• _Exercise_
In the entries below, find the line with "Reconocimientos (499, 159)" and the line with "NEWS (429, 848)". Reproduce those two lines and every line between them exactly, and nothing more.

• _Stored records_
----------
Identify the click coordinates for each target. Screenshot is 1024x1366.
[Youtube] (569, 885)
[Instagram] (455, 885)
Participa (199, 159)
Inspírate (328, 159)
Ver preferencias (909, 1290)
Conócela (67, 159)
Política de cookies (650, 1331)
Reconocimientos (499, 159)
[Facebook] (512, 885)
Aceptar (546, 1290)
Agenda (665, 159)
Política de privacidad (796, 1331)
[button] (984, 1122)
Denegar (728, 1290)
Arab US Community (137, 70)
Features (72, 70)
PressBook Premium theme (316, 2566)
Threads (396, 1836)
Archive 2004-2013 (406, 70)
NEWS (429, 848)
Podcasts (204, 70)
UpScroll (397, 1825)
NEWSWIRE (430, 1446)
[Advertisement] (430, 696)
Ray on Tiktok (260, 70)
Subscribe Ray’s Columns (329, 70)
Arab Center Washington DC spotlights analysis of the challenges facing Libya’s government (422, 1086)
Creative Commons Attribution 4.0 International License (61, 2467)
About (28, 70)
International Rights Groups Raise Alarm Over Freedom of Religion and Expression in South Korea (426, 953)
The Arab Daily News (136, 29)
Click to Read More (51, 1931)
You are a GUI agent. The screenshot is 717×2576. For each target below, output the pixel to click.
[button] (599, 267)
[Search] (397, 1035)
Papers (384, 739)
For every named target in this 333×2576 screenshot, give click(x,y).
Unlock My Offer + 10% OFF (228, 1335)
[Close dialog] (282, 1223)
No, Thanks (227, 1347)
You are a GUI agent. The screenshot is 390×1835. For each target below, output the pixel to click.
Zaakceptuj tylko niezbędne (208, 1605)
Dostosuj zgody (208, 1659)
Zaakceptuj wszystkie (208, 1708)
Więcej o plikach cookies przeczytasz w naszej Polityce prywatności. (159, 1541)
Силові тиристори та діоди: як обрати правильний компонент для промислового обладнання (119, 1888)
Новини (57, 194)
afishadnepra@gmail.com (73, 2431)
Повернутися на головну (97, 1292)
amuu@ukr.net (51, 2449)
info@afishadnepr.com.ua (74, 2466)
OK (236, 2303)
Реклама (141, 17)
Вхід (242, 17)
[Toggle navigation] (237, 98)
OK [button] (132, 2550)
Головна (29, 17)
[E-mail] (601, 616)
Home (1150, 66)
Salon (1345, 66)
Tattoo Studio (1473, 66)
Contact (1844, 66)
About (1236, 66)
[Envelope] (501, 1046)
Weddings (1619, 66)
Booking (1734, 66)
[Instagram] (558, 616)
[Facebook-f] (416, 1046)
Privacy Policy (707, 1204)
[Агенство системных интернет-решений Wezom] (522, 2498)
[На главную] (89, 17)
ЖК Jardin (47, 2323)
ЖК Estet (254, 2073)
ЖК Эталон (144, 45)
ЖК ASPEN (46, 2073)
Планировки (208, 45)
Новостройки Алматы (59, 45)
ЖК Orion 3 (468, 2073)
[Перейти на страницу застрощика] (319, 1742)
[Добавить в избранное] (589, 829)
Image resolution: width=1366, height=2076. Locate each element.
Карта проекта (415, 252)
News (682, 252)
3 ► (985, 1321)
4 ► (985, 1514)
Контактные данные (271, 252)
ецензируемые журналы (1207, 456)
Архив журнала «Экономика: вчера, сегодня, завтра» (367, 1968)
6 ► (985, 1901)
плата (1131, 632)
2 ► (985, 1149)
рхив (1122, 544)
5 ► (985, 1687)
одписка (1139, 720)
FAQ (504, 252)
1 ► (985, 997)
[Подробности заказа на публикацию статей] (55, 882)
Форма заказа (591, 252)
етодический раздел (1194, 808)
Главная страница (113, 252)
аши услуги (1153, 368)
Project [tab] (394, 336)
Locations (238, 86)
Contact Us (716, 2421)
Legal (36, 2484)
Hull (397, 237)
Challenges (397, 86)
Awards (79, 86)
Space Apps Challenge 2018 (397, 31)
----------
• _Answer below_
Reconocimientos (499, 159)
[Facebook] (512, 885)
Aceptar (546, 1290)
Agenda (665, 159)
Política de privacidad (796, 1331)
[button] (984, 1122)
Denegar (728, 1290)
Arab US Community (137, 70)
Features (72, 70)
PressBook Premium theme (316, 2566)
Threads (396, 1836)
Archive 2004-2013 (406, 70)
NEWS (429, 848)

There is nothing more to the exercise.